>>>

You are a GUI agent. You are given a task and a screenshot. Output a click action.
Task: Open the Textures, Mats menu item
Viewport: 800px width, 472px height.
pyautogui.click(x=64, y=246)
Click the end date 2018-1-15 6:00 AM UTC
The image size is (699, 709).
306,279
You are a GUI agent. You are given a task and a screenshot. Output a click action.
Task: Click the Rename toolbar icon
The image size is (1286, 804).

<<<
>>>

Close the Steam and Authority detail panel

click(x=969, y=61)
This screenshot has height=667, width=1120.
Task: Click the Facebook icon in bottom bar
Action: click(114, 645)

<<<

** Brief **
Above are the entries. Output exactly the lines beginning with the line that has "Task: Open the Textures, Mats menu item" and ending with the line that has "The image size is (1286, 804).".

** Answer area **
Task: Open the Textures, Mats menu item
Viewport: 800px width, 472px height.
pyautogui.click(x=64, y=246)
Click the end date 2018-1-15 6:00 AM UTC
The image size is (699, 709).
306,279
You are a GUI agent. You are given a task and a screenshot. Output a click action.
Task: Click the Rename toolbar icon
The image size is (1286, 804).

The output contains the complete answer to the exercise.